TRECHO DO DOCUMENTO:
+-------+

Com ascensão das redes sociais essa polêmica ganhou maior proporção. Muitas vezes a sociedade não teve o esclarecimento devido do que está sendo proposto, do que pode mudar. Gostaria que a senhora falasse, por exemplo, das escolas cívico-militares e da proposta do governo de São Paulo de "privatizar" a administração das escolas.
Hoje nós temos uma projeção das redes sociais com um grande clamor a favor e contra. Primeiro é preciso ter o entendimento do que envolve as escolas cívico-militares do ponto de vista de concepção pedagógica. Eu vou coibir a violência com princípios de autodefesa, como isso tem sido apregoado. Nós temos outras formas e instâncias de lidar com as diferenças, com os problemas, seja de ordem pedagógica ou comportamental. Segundo, nós queremos sujeitos dóceis, que sejam apenas receptivos e reproduzam o que alguém espera, ou nós vamos, de fato, ter essa sociedade integrada? No caso das escolas cívico-militares, eu acho que não dá para confundir. Pedagogia e educação precisam ser trabalhadas por quem é formado. É um posicionamento contrário (a essas escolas). A Faculdade de Educação já fez moções de repúdio contrárias a essa proposta. Privatizar a gestão da educação, nós vimos o exemplo de Goiás, do Paraná, são situações bastantes difíceis e complexas. O princípio que rege o mercado, o princípio privatista, não é o mesmo do público. Nós estamos lidando com formação humana. Então, nós vamos quantificar a formação humana ou converter em metas? Acho que todo mundo que está envolvido com a educação tem compromisso. As pessoas que acordam cedo e vão dar a sua aula, por mais problemas que existam, elas estão compromissadas. O que fomos vendo nesse processo histórico envolvendo a educação foi um distanciamento dessa gestão, e eu estou falando da Secretaria Estadual de Educação, da comunidade escolar. Se há um distanciamento cada vez maior, como pode identificar os anseios e, ao mesmo tempo, buscar respostas, soluções e alternativas da comunidade para esss escola?
Diante de tantas atividades, sobra tempo para ter um hobby?
Gosto muito de viajar, mas ultimamente está um pouco difícil. Ver séries e filmes é o que eu tenho me permitido fazer, é o que tem sido possível para desacelerar nos finais de semana.

+-------+

Entradas armazenadas:
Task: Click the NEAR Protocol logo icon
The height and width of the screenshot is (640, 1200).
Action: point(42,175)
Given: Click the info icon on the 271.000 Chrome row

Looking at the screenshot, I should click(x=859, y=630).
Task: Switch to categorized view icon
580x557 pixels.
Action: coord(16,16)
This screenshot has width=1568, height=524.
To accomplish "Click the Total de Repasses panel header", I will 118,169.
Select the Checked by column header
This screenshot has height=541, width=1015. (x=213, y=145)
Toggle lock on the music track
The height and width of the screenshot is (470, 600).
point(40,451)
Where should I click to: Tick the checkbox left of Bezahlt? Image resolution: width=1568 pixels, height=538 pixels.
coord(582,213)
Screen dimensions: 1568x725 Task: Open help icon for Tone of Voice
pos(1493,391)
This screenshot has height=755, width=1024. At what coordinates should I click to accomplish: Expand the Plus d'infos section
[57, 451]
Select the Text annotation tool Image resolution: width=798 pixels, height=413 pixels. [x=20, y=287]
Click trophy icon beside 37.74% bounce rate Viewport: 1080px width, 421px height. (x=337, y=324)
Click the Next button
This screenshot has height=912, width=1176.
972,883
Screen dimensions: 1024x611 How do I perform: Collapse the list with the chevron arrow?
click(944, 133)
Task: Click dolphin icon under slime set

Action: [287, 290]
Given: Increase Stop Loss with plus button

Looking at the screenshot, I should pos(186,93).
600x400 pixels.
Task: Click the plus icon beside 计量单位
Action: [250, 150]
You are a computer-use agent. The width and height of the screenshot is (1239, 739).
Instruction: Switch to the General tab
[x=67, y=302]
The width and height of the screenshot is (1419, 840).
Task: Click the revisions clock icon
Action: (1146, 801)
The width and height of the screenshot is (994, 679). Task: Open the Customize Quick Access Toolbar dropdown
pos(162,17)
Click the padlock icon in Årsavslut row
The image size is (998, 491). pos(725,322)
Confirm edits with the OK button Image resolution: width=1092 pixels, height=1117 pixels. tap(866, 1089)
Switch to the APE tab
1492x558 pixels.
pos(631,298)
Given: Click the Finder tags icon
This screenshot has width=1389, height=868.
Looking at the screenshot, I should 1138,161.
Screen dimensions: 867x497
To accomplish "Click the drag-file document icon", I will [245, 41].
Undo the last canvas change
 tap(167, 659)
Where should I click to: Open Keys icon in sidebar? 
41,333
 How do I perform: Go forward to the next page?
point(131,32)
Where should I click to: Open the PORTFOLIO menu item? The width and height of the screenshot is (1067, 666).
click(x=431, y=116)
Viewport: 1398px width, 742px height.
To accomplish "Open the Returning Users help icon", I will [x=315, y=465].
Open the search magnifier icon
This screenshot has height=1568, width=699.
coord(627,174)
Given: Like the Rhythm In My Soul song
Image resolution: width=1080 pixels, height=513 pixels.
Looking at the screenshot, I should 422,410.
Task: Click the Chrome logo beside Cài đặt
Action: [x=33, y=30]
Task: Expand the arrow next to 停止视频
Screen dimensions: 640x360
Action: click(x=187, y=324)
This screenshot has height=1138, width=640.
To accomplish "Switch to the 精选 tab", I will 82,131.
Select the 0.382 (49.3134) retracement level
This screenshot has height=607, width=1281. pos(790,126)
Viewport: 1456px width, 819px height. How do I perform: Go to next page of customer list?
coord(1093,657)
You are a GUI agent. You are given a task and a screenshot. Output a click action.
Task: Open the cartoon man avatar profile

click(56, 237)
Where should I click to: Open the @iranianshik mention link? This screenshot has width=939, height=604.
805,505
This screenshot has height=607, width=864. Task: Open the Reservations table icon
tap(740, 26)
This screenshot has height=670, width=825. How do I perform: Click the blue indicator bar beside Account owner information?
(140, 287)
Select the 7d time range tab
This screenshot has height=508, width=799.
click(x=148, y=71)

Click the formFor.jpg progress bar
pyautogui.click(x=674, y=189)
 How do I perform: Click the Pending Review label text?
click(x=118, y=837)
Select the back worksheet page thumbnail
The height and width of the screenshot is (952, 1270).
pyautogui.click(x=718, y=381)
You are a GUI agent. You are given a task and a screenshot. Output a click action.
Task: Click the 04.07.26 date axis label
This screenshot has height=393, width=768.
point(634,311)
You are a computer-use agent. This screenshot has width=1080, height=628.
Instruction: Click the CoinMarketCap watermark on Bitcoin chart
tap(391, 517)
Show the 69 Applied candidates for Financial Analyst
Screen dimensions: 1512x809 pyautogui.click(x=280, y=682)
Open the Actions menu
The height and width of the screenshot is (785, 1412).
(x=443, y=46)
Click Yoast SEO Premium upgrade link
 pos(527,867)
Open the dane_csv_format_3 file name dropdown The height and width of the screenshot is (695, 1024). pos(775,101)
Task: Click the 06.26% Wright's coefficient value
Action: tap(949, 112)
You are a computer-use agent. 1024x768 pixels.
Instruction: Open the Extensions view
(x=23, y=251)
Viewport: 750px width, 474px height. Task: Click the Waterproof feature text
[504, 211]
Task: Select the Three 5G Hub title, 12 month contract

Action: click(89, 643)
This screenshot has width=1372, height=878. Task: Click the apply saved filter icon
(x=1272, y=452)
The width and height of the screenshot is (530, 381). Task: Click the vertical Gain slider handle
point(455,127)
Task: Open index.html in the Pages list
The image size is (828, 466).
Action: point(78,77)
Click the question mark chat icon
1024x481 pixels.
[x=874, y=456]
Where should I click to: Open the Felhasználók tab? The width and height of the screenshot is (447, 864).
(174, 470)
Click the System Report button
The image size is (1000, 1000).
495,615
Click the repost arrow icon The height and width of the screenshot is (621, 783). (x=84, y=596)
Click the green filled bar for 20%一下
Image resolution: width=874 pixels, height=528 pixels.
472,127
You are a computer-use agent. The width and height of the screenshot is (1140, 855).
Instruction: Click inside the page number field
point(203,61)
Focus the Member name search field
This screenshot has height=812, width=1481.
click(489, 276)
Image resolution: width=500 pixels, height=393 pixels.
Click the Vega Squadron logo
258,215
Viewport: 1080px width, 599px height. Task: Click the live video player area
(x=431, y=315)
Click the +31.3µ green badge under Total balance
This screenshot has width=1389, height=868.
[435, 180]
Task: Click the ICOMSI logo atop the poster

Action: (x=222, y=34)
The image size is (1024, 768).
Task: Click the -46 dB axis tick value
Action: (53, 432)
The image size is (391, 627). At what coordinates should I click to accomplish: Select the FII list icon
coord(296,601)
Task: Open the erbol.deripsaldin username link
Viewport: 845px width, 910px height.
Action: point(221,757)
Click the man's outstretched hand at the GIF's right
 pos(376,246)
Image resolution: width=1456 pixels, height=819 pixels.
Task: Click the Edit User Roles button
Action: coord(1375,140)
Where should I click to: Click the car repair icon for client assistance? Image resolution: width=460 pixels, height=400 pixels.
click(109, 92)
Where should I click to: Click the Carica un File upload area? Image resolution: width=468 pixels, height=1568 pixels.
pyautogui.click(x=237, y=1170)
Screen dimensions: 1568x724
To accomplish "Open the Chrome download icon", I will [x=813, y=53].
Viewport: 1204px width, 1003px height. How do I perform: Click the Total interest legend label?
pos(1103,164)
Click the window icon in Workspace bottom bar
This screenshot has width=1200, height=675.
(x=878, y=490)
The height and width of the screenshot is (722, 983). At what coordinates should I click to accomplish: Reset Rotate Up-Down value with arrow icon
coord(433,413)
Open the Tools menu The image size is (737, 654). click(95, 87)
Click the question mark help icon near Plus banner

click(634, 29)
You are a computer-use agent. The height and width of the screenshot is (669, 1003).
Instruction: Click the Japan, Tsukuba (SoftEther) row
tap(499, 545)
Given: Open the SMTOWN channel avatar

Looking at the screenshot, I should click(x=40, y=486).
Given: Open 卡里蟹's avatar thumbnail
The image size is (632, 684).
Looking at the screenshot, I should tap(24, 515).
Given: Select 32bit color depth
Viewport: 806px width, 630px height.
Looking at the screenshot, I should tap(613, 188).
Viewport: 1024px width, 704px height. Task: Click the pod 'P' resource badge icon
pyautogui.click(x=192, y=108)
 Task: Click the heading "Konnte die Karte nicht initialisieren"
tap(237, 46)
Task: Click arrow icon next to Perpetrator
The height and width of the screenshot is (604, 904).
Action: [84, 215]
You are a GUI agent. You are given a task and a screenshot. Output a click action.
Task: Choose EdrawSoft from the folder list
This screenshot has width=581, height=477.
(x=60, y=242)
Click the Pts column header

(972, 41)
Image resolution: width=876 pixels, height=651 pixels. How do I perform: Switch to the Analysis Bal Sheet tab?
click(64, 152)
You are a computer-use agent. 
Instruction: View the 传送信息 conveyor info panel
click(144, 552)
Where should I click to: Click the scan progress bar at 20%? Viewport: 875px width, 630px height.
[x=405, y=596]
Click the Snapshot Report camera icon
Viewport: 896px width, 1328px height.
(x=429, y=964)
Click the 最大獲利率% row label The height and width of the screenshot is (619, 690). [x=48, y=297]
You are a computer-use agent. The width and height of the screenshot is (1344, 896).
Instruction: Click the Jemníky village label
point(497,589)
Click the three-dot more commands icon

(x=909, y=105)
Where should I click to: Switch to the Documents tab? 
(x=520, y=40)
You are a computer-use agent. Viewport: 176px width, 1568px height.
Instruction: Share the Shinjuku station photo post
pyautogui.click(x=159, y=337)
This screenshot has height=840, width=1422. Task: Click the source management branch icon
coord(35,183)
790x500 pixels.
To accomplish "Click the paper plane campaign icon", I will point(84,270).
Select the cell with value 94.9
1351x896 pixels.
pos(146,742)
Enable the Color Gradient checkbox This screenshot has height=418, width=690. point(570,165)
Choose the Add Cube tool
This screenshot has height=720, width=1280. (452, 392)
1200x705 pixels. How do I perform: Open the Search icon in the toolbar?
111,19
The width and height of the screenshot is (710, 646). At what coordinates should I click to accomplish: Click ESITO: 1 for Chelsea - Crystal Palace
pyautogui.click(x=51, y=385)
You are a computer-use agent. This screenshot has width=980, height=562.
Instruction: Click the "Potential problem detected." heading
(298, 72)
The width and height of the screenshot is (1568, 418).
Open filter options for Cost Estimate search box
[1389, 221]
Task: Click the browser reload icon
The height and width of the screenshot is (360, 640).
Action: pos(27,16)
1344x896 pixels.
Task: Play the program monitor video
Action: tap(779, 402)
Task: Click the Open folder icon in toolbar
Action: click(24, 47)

+-------+

EXERCÍCIOS PROPOSTOS:
- a) Reescreva em forma de lista o parágrafo do trecho do documento que começa com "Hoje nós temos uma projeção", preservando seus fatos principais.
- b) Resuma o trecho do documento em duas frases.

SUAS RESPOSTAS:
- a)
- As redes sociais projetam um grande clamor a favor e contra.
- É preciso entender o que envolve as escolas cívico-militares do ponto de vista de concepção pedagógica.
- Pedagogia e educação precisam ser trabalhadas por quem é formado, e o posicionamento é contrário a essas escolas.
- A Faculdade de Educação já fez moções de repúdio contrárias a essa proposta.
- Nos exemplos de Goiás e do Paraná, a privatização da gestão da educação gerou situações bastante difíceis e complexas.
- O princípio privatista, que rege o mercado, não é o mesmo do público, pois se trata de formação humana.
- Todos os envolvidos com a educação, inclusive quem acorda cedo para dar aula, têm compromisso.
- Houve um distanciamento entre a Secretaria Estadual de Educação e a comunidade escolar, o que dificulta identificar os anseios da comunidade e buscar soluções para a escola.

- b) Diante de uma pergunta sobre as escolas cívico-militares e a proposta do governo de São Paulo de "privatizar" a administração das escolas, afirma-se um posicionamento contrário a essas escolas, com o argumento de que pedagogia e educação precisam ser trabalhadas por quem é formado e de que o princípio privatista não é o mesmo do público. Quanto aos hobbies, declara-se gosto por viajar, mas ver séries e filmes tem sido o possível para desacelerar nos finais de semana.